The Armenian scientist who designed the first unmanned rover to explore the Moon
In 1971, the USSR succeeded in launching the very first unmanned rover designed to explore another celestial body. The Luna 17 spacecraft would carry the Lunokhod 1 rover to the moon.
The Lunokhod rovers were designed by Armenian Alexander Kemurdzhian, working for NPO Lavochkin (a major Russian aerospace company). Originally designed to scout landing places for a future manned mission as well as to act as a radio beacon for landers, the Lunokhod rovers ended up serving purely scientific exploration missions.
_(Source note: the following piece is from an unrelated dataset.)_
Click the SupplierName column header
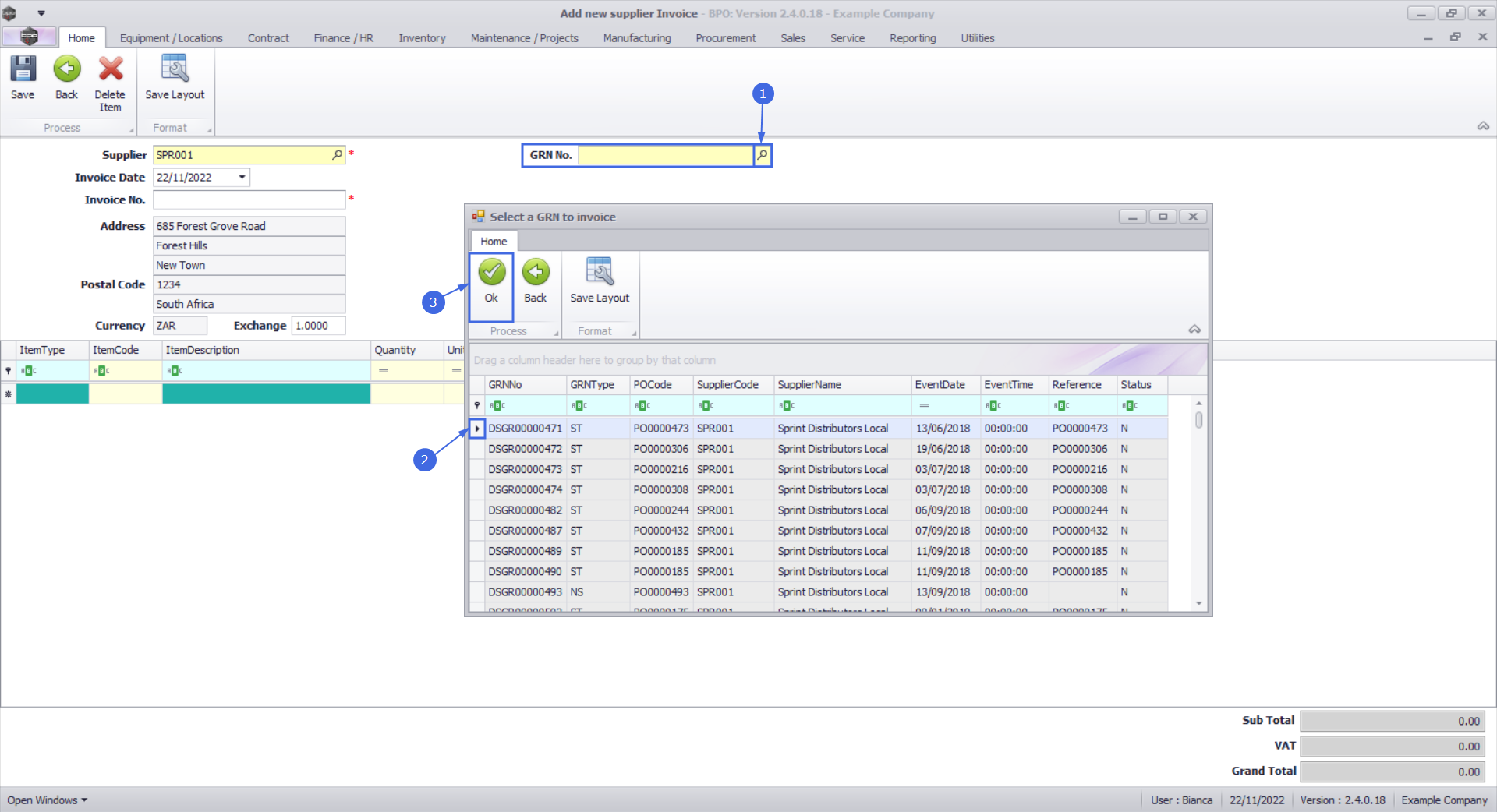809,385
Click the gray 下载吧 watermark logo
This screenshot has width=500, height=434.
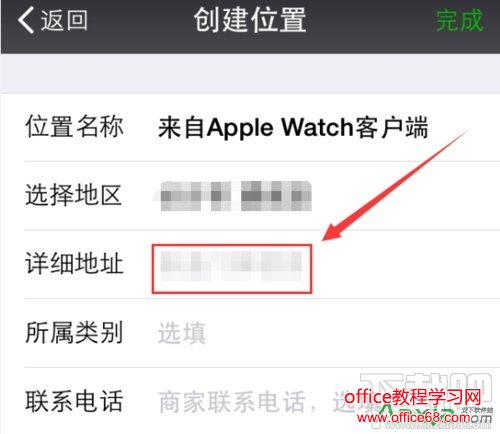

Alexander Leonovich Kemurdzhian was a pioneering scientist, of Armenian heritage, in the space flight program of the Soviet Union. As chief engineer-designer at the VNIITransMash, he designed the first rovers to explore another world – the Soviet Lunokhod rovers – making him the founder of the space transport machine-engineering science.
Kemurdzhian was born in 1921 in Vladikavkaz. He studied at Bauman Moscow Higher Technical School (MHTS) in 1940. In 1942 he volunteered for the Soviet army, and served from 1943 and until the end of World War II.
After the war, Kemurdzhian returned to Bauman MHTS, graduating with honors from the transport faculty in 1951.
Planetary rovers
In 1963-1973 A.L.Kemurdzhian headed works on the design and creation of the self-propelled automatic chassis of Soviet Moon rovers and Mars rovers. Under his leadership planetary rovers developed as robotic transport vehicles of space appropriation, and his group developed the first-ever planet research vehicles – «Lunokhods», Prop-M Rover (Apparatus of the Cross-Country Capability Estimate), apparatus for the jump movement at the moon of Mars – Phobos. Devices designed under his leadership also yielded data on physicomechanical properties of soil of the Moon and Venus.
Before his death in 2003 Kemurdzhian traveled to the United States to visit with engineers from NASA’s Jet Propulsion Lab and compare ideas on unmanned planetary rovers.